这个蛰伏多年的市场将迎来史无前例的需求爆发。
但就如何更高效的实现自动驾驶商业化问题上,目前行业普遍认同只有自动驾驶技术公司、汽车制造商、和共享服务平台三方联合,才能协同实现产业化。其中,自动驾驶技术公司,也就是科技公司,提供全栈式软硬件解决方案。
举例来说,L4级自动驾驶解决方案提供商元戎启行发布的车规级计算平台解决方案DeepRoute-Tite,大幅降低了计算平台的成本和体积,功耗降至传统方案的近九分之一,为自动驾驶商业化创造了更大的空间。其自研的L4传感解决方案DeepRoute-Sense更能精确感知周围140米范围内的物体,提高了车辆上路的安全保障。
在技术公司之后,汽车制造商或一级供应商进入,有了主机厂的支持和底层平台的开放,加之零部件和传感器的车规化,就可以实现量产,建立规模化的车队。
最后,联合共享服务平台转化为B2C,和特定场景下的B2B服务,实现自动驾驶出行服务的落地。例如,安波福在拉斯维加斯街头投放了30辆搭载有安波福平台的自动驾驶汽车,加入Lyft共享汽车平台为消费者提供服务。
出行服务商在应用场景以及的天然优势能够让自动驾驶车更快的上路,在运营场景上的资源和海量的出行数据为发展自动驾驶打好了基础,帮助自动驾驶在感知和路径规划上进行迭代和升级。

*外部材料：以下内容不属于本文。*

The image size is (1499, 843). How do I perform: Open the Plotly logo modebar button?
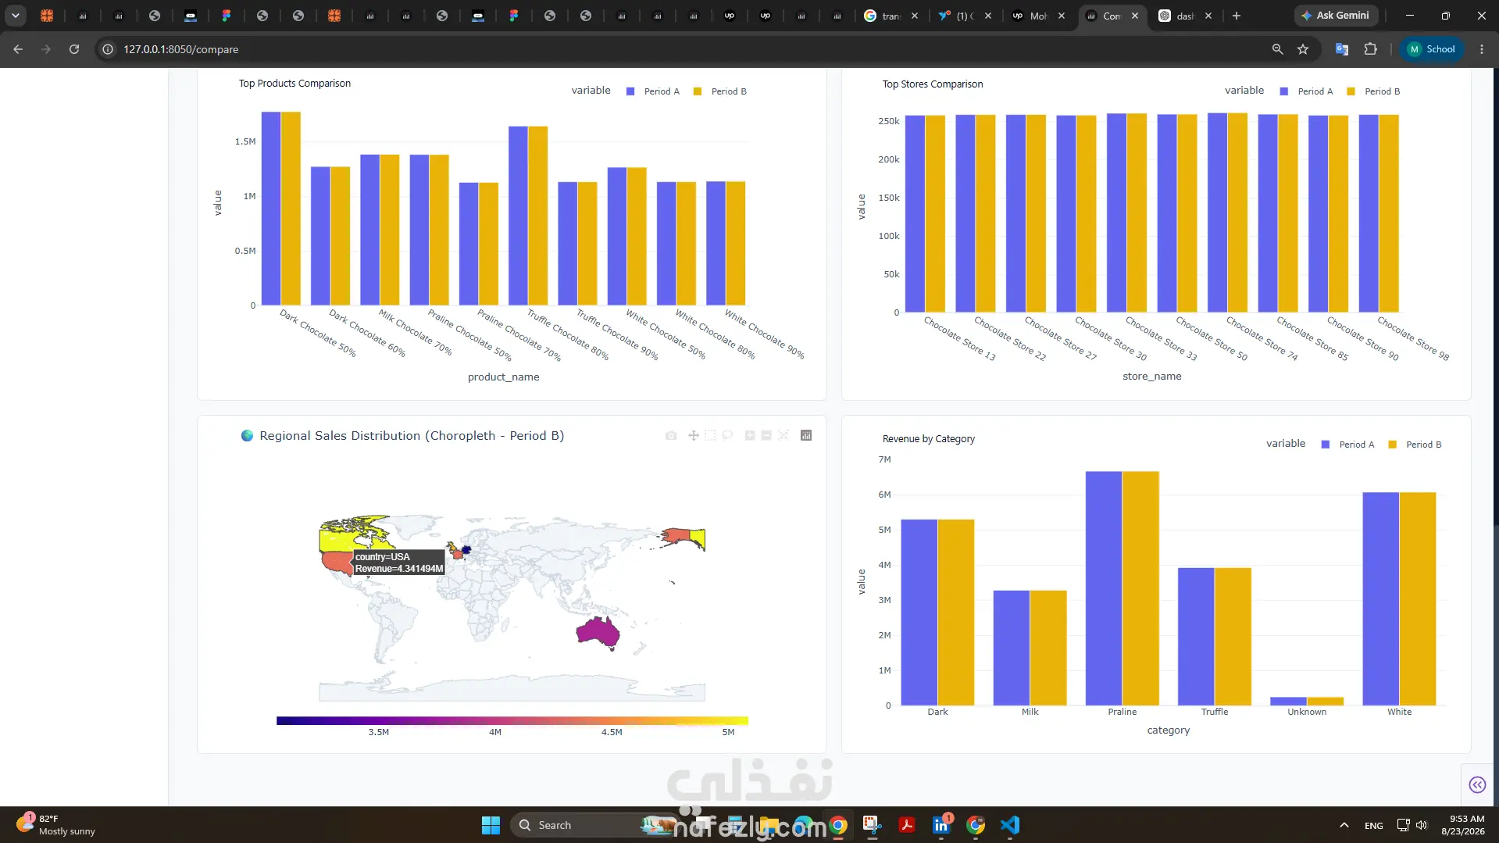(806, 435)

除了Lyft,百度的自动驾驶开发项目Apollo计划一方面与神州专车、首汽约车、盼达、大道出行等出行公司达成了战略合作,另一方面也与福特、长城、威马等车企达成合作,开启自动驾驶商业量产时代新征程。
尽管如上文所言,感知系统、智能汽车计算平台、智慧公路的发展为自动驾驶的商业化提供落地支持,但距离完全商业化仍然有许多挑战与困难。
自动驾驶技术要想大规模商业化,一方面需要降低成本,提高传感器性能的;另一方面,也急需解决有关自动驾驶安全性、本地化、与相关法规制定等问题。
在安全性方面,由于现实的交通环境非常复杂,同时雨雪大雾等恶劣天气会影响自动驾驶对于路况及行驶的判断与决策。因此,如何保证复杂的城市道路交通环境中的安全性仍然是自动驾驶载人汽车需要提升的。
此外,面对网络风险,自动驾驶车的系统需要做足防御,抵御黑客的入侵,保证驾驶的安全,防止AI系统和敏感性数据遭到破坏和监控,从外部下达指令遥控汽车。
而本地化在汽车行业中尤为重要,受到语言、文化和客户不同的特征的影响,车企需要为不同地区的客户开发不同的语音功能并进行跨语种优化,保证消费者良好的体验感。其次,自动驾驶发生交通意外时的责任如何认定,也是目前面临的一道难题。